I knew we were due to crack, tensions had been rising for days. It was just a matter of when it would finally come to a head.
There’s been nothing normal about our lives over the past 3 weeks in isolation. We’ve both been trying to keep up our busy full-time jobs from home, while still caring for our 3-year-old son and 5-year-old daughter. Our days have been spent feverishly typing away on our computers during any spare moments that aren’t spent preparing snacks, breaking up bickering siblings or consoling their boredom tantrums.
They’ve spent hours each day zombied-out in front of a screen. It’s the only way we can get a moment of quiet to join conference calls or write critical emails. Sometimes 2pm hits and I realize I haven’t even fed them lunch and, because they’re deep into their 10th episode of Blippi, they haven’t even bothered to ask.
Online learning? Virtual classrooms? Pffff. My son has a 5-minute attention span and my daughter’s kindergarten assignments involve about 20 minutes of reading and writing practice, all of which are met with resistance and a battle that I just don’t have the emotional capacity for these days.
On top of that, the tension and stress in the house is palpable. The kids are more nervous, more sensitive than ever before. And how could I blame them? They’ve seen more crying and yelling in the last 3 weeks than they have their entire life. My husband and I are in a constant muttering-under-our-breath battle over whose turn it is to be “on” with the kids and who’s getting more quality working hours. Everyone’s nerves are frayed.
Believe me, I know we’re SO privileged to still have full-time work and a roof over our heads in this time when millions of people are losing their jobs and facing financial ruin. We’re lucky that we’re healthy and that we don’t have medical conditions that would make us high risk if we got sick. We’re all at home safe and our struggles are nothing compared to so many, but that doesn’t change the reality that this is hard as hell.
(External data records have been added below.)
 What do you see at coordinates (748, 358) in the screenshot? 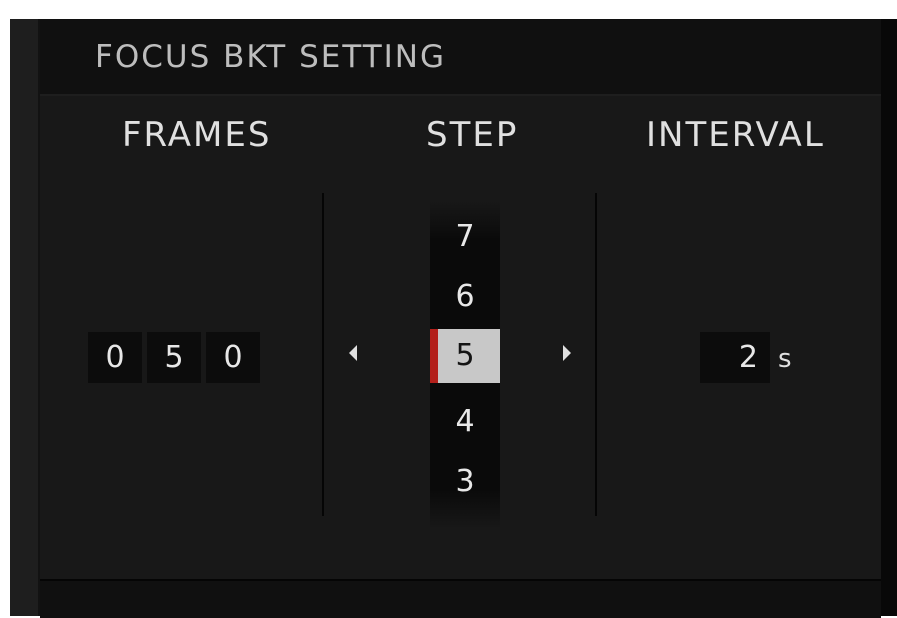
I see `interval-value: 2` at bounding box center [748, 358].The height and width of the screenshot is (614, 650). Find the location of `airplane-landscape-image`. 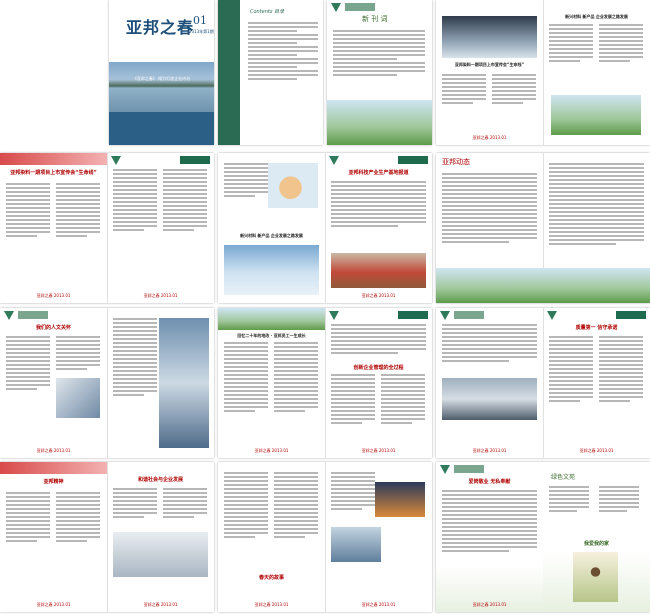

airplane-landscape-image is located at coordinates (490, 399).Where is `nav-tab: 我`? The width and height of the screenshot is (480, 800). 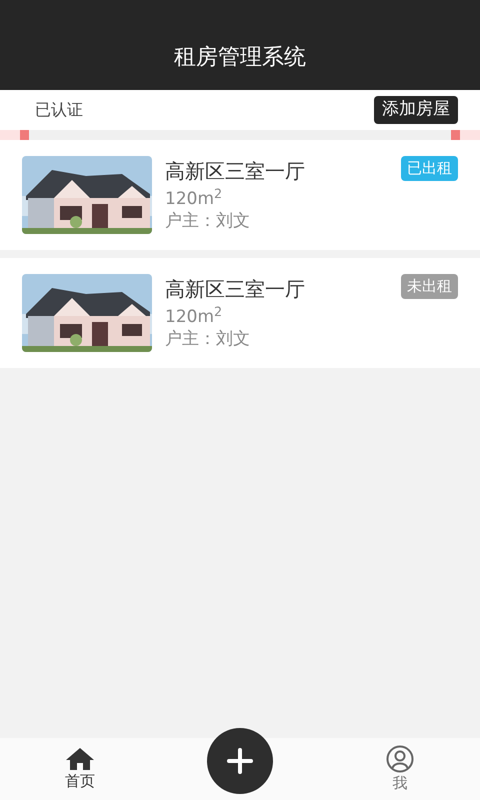
nav-tab: 我 is located at coordinates (400, 769).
As a parent, it feels downright abusive to have to spend every day saying ‘no’ to each innocent request from my daughter who, in this time of uncertainty, is desperate for some normalcy. It feels wrong to be staring at my computer screen, ignoring my toddler’s presence, instead of making eye contact with him and giving him the loving form of reassurance he needs.
And as an employee I’m also failing. By the end of each day, my to-do list and email inbox have grown and I’m no further ahead. “Work unusual hours!” online articles suggest, but by 8pm when the house is finally quiet, my brain wants a break (no, NEEDS a break) so that I’m capable of continuing on the next day. The world needs to stop trying to find a solution to this and just admit what everyone who’s living it already knows: This can’t be fixed by working unusual hours or following a strict family schedule.
The reality of all this is that it’s not going to get easier. Sure, we may eventually become a little more complacent and our kids may get somewhat used to this new ‘normal’, but it’s never going to feel right. Parenting and working are two separate full-time jobs and it’s impossible to succeed at both simultaneously.
And that’s exactly why my husband and I blew up. There’s no solution, so we blamed each other. But the morning after our fight we did what we always do as parents. We smiled, we put our brave faces on and we pretended everything was alright.